*WHAT YOU HAVE TO DO*. Transcribe only the lines of the listing below from the one holding "Click the French" through the one holding "720x1560 pixels.", inclusive, without any change.

──────────────────────────────

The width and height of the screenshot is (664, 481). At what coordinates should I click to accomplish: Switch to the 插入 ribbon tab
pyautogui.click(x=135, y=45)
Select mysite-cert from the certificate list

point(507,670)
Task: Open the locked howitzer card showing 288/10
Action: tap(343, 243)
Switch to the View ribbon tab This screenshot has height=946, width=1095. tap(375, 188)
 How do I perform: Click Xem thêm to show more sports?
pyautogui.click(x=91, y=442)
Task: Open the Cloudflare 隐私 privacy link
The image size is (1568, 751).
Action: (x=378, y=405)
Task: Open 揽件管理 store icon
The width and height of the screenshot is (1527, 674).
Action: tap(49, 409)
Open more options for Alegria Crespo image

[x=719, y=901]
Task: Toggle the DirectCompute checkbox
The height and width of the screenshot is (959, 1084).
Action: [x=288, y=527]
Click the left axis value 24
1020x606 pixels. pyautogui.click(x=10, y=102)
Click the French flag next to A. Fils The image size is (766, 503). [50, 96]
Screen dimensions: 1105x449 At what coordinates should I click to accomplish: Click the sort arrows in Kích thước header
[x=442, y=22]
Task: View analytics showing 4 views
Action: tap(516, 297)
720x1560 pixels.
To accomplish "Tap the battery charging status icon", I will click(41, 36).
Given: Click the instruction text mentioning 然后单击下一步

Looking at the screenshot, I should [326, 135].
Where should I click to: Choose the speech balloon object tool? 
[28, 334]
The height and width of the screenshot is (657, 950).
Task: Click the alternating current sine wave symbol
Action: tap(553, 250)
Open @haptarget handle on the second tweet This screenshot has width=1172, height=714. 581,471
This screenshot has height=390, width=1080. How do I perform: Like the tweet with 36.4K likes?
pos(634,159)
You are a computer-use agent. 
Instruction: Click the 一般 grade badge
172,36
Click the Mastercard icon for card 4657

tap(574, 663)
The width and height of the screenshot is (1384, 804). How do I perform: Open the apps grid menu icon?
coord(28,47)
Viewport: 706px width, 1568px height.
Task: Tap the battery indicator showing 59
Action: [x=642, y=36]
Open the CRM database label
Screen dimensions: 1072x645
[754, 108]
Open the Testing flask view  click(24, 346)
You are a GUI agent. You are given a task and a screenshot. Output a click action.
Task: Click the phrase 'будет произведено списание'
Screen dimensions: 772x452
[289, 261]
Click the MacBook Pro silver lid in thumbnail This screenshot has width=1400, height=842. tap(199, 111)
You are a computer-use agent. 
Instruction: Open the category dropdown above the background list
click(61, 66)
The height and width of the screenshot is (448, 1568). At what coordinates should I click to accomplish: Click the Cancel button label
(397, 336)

──────────────────────────────

*WRITTEN REPLY*.
Click the French flag next to A. Fils The image size is (766, 503). [50, 96]
Screen dimensions: 1105x449 At what coordinates should I click to accomplish: Click the sort arrows in Kích thước header
[x=442, y=22]
Task: View analytics showing 4 views
Action: tap(516, 297)
720x1560 pixels.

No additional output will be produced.